### Try it
Restate the full listing precisely as written.

### Dataset
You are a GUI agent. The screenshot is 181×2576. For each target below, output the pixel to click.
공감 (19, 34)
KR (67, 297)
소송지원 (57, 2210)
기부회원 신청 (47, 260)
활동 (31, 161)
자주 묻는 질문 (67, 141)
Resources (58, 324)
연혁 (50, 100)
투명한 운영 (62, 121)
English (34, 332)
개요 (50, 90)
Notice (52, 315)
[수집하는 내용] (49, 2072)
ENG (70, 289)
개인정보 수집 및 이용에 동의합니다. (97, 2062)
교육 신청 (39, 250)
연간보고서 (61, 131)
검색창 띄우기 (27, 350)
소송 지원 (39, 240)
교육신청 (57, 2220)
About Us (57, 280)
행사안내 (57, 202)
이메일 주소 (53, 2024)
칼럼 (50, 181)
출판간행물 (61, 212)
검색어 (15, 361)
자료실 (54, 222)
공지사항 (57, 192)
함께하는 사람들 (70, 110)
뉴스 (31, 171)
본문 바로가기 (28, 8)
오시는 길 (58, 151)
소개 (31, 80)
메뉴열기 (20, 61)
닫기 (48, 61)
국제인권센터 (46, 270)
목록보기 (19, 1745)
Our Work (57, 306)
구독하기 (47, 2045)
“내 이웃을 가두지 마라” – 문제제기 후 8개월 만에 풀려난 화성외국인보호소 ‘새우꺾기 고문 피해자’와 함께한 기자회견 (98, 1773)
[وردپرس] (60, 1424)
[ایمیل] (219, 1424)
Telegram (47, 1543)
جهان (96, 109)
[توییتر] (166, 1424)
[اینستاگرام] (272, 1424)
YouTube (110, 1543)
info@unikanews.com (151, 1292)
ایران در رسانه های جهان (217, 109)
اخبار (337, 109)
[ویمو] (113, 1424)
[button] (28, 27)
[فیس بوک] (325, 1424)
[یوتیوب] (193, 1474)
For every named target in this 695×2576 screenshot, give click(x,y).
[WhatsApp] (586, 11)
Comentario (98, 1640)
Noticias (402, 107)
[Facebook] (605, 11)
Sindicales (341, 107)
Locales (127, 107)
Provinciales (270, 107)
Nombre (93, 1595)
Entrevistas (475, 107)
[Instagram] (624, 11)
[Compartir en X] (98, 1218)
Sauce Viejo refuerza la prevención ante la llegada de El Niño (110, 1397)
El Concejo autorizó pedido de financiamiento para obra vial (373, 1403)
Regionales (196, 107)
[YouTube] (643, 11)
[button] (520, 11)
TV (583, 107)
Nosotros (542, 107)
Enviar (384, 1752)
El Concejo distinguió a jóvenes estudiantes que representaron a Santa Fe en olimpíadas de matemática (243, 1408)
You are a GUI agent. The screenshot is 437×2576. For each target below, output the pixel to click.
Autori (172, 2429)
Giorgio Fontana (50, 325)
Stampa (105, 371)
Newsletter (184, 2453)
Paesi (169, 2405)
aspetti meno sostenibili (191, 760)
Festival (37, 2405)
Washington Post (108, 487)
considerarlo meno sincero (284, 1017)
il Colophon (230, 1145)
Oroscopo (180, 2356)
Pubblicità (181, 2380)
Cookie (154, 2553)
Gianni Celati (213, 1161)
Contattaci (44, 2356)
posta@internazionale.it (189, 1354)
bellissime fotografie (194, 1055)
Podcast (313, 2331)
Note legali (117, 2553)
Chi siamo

### Response below
You are a GUI agent. The screenshot is 181×2576. For each target below, output the pixel to click.
공감 (19, 34)
KR (67, 297)
소송지원 (57, 2210)
기부회원 신청 (47, 260)
활동 (31, 161)
자주 묻는 질문 (67, 141)
Resources (58, 324)
연혁 (50, 100)
투명한 운영 (62, 121)
English (34, 332)
개요 (50, 90)
Notice (52, 315)
[수집하는 내용] (49, 2072)
ENG (70, 289)
개인정보 수집 및 이용에 동의합니다. (97, 2062)
교육 신청 (39, 250)
연간보고서 (61, 131)
검색창 띄우기 (27, 350)
소송 지원 (39, 240)
교육신청 (57, 2220)
About Us (57, 280)
행사안내 (57, 202)
이메일 주소 (53, 2024)
칼럼 (50, 181)
출판간행물 (61, 212)
검색어 (15, 361)
자료실 (54, 222)
공지사항 (57, 192)
함께하는 사람들 (70, 110)
뉴스 (31, 171)
본문 바로가기 (28, 8)
오시는 길 (58, 151)
소개 (31, 80)
메뉴열기 (20, 61)
닫기 (48, 61)
국제인권센터 (46, 270)
목록보기 (19, 1745)
Our Work (57, 306)
구독하기 (47, 2045)
“내 이웃을 가두지 마라” – 문제제기 후 8개월 만에 풀려난 화성외국인보호소 ‘새우꺾기 고문 피해자’와 함께한 기자회견 (98, 1773)
[وردپرس] (60, 1424)
[ایمیل] (219, 1424)
Telegram (47, 1543)
جهان (96, 109)
[توییتر] (166, 1424)
[اینستاگرام] (272, 1424)
YouTube (110, 1543)
info@unikanews.com (151, 1292)
ایران در رسانه های جهان (217, 109)
اخبار (337, 109)
[ویمو] (113, 1424)
[button] (28, 27)
[فیس بوک] (325, 1424)
[یوتیوب] (193, 1474)
For every named target in this 695×2576 screenshot, give click(x,y).
[WhatsApp] (586, 11)
Comentario (98, 1640)
Noticias (402, 107)
[Facebook] (605, 11)
Sindicales (341, 107)
Locales (127, 107)
Provinciales (270, 107)
Nombre (93, 1595)
Entrevistas (475, 107)
[Instagram] (624, 11)
[Compartir en X] (98, 1218)
Sauce Viejo refuerza la prevención ante la llegada de El Niño (110, 1397)
El Concejo autorizó pedido de financiamiento para obra vial (373, 1403)
Regionales (196, 107)
[YouTube] (643, 11)
[button] (520, 11)
TV (583, 107)
Nosotros (542, 107)
Enviar (384, 1752)
El Concejo distinguió a jóvenes estudiantes que representaron a Santa Fe en olimpíadas de matemática (243, 1408)
You are a GUI agent. The screenshot is 437×2576. For each target below, output the pixel to click.
Autori (172, 2429)
Giorgio Fontana (50, 325)
Stampa (105, 371)
Newsletter (184, 2453)
Paesi (169, 2405)
aspetti meno sostenibili (191, 760)
Festival (37, 2405)
Washington Post (108, 487)
considerarlo meno sincero (284, 1017)
il Colophon (230, 1145)
Oroscopo (180, 2356)
Pubblicità (181, 2380)
Cookie (154, 2553)
Gianni Celati (213, 1161)
Contattaci (44, 2356)
posta@internazionale.it (189, 1354)
bellissime fotografie (194, 1055)
Podcast (313, 2331)
Note legali (117, 2553)
Chi siamo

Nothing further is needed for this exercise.